Я сказала, что плохо себя чувствую. Но, прежде чем уйти со сцены, выложилась на всю катушку, как меня учили. Спела песни из последнего альбома и хиты из предыдущих трех. Имея за плечами четыре полноценные пластинки, не считая релиза всех песен, исполненных на конкурсе «Нэшвилл навсегда», в срочном порядке выпущенного через месяц после моей победы, я завоевала свое место в шоу-бизнесе. Я была хедлайнером и лауреатом премии «Грэмми», а мой последний альбом «На осколки» стал платиновым.

Я выполнила все свои обязательства. Никто бы не посмел сказать, что я схалтурила. Я вложила душу в каждую песню, выводя каждую ноту.

Добросовестно скакала по сцене в тщательно продуманном одеянии – художественно изорванном тряпье в облипку, синих джинсах, черной шелковой блузке и красных ковбойских сапогах на высоком каблуке. Все это помогало мне балансировать на грани между поп-принцессой и независимой кантри-певицей, увеличивая охват аудитории.

Софиты на сцене обдавали меня жаром, но макияж не потек. Накладные ресницы, профессионально нанесенные тени и подводка придавали моим темно-карим глазам мечтательный, томный вид. Большие щенячьи глаза в обрамлении мягких золотистых локонов. Девочки по всей стране, подражая мне, мечтали иметь длинные светлые кудри «в стиле Бонни Рэй Шелби». Я бы им рассказала, что это очень легко. Свои я купила в обычном магазине. Любая девочка могла позволить себе такие. Конечно, сейчас мои локоны стали дороже, но так было не всегда.

Когда после химиотерапии у Минни начали выпадать волосы, мы решили обе побриться наголо. Пышные горы светло-каштановых волос усыпали пол. Ведь мы были близнецами. Похожими друг на друга как две капли воды. Зеркальными отражениями. Если Минни будет лысой, то и я должна. Но бабуля сказала, что бритоголовой меня на сцену не пустит, поэтому в день прослушивания на «Нэшвилл навсегда» она взяла деньги, отложенные на дорогу и еду, и купила мне парик с длинными пепельными кудрями.
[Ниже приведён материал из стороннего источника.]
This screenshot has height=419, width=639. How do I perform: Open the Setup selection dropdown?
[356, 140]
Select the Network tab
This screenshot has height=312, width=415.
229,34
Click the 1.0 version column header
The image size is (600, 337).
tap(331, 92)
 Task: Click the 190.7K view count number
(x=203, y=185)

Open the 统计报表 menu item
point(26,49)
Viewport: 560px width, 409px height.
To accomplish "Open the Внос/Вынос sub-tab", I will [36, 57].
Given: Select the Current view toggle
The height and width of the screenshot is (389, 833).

– Долли Партон всегда выступает в парике, Бонни, – оптимистично заявила ба, нацепив на меня искусственные волосы. – Погляди-ка! Тебе идет быть блондинкой, Бонни Рэй. Так ты похожа на ангелочка. Это хорошо. Это нам и нужно. Ангельские волосы в сочетании с ангельским голосом.
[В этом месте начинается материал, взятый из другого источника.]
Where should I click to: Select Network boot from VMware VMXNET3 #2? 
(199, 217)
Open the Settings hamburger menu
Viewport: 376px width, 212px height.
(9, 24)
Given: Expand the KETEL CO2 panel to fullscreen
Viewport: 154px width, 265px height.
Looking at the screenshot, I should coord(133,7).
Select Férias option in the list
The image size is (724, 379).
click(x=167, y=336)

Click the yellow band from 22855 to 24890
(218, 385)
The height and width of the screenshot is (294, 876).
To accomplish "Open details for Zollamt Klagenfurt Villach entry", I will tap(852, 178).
С тех пор я не расставалась с ангельскими волосами. Потом, конечно, парики а-ля Долли я уже не носила. Мне наращивали пряди, личный парикмахер, который повсюду следовал за мной, делал мне профессиональное окрашивание. Парикмахер, визажист, стилист и охрана. Еще у меня были личный пресс-секретарь, агент и юрист, которым можно было позвонить в любую минуту. И бабушка. Она в какой-то мере выполняла все эти функции. Но главным образом ба была моим менеджером.

Она не хотела отпускать меня одну в гримерку. Бабушка отлично соображала, отличалась суровостью, иногда бывала грубоватой и даже внушала страх. И она сразу почуяла неладное. Почуяла запах горящего моста, вот только дыма не видела.

– Дай мне минутку, ба. Мне уже двадцать один. Меня можно оставить одну на полчаса – мир, представь себе, не рухнет. – Мой тон оставался беззаботным, но в глубине души мне было противно. Лгунья. Ведь ее мир сегодня и впрямь рухнет. Какая ирония!

Бабушка кивнула, повернулась и ушла заниматься делами. И вот я осталась одна. Я посмотрела на свое отражение в большом зеркале – здесь повсюду стояли зеркала. Я провела рукой по локонам и несколько раз моргнула. А потом достала ножницы, которые стащила у Джерри из сумки с инструментами, и стала стричься. Чик-чик-чик. Ангельские волосы посыпались на пол, как шесть лет назад. Несколько прядей упало мне на плечи и колени, одна попала в вырез блузки, и я расхохоталась. Волосы торчали из декольте, и я подумала, что похожа на грудастого мужика. Смеясь, я с остервенением продолжала стричься. Наконец волос осталось совсем немного. Они торчали во все стороны неровными хохолками, выбиваясь из-за ушей. Получилось даже короче, чем у Деймона. Деймон был барабанщиком, отыграл с нами весь тур, посвященный альбому «На осколки». Мне он нравился, но ба его ко мне не подпускала – якобы у него герпес. А я думаю, дело в том, что у него есть член. Бабушка вообще не подпускала ко мне парней.